**REQUIRED TASK**
Can you format the data from the line containing "Go to ログイン in top navigation" through the line containing "At what coordinates" as a numbered list, leaving out blank lines?

**DATA**
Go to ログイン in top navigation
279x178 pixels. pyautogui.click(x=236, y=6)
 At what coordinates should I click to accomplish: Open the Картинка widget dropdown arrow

--

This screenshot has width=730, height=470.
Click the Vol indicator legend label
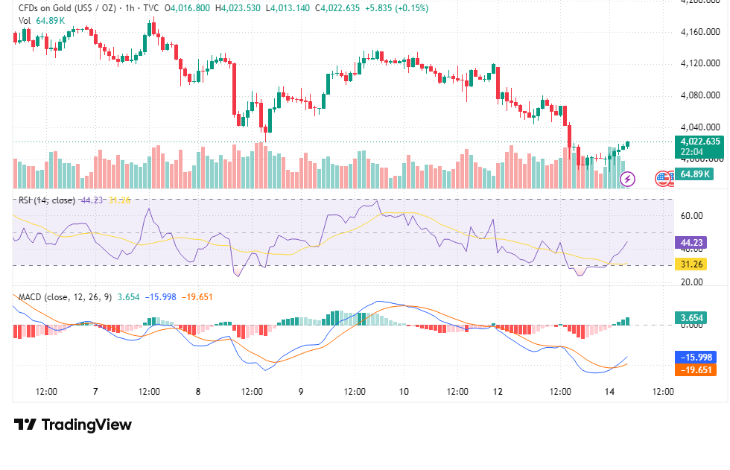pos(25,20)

**TASK RESPONSE**
1. Go to ログイン in top navigation
2. 279x178 pixels. pyautogui.click(x=236, y=6)
3.  At what coordinates should I click to accomplish: Open the Картинка widget dropdown arrow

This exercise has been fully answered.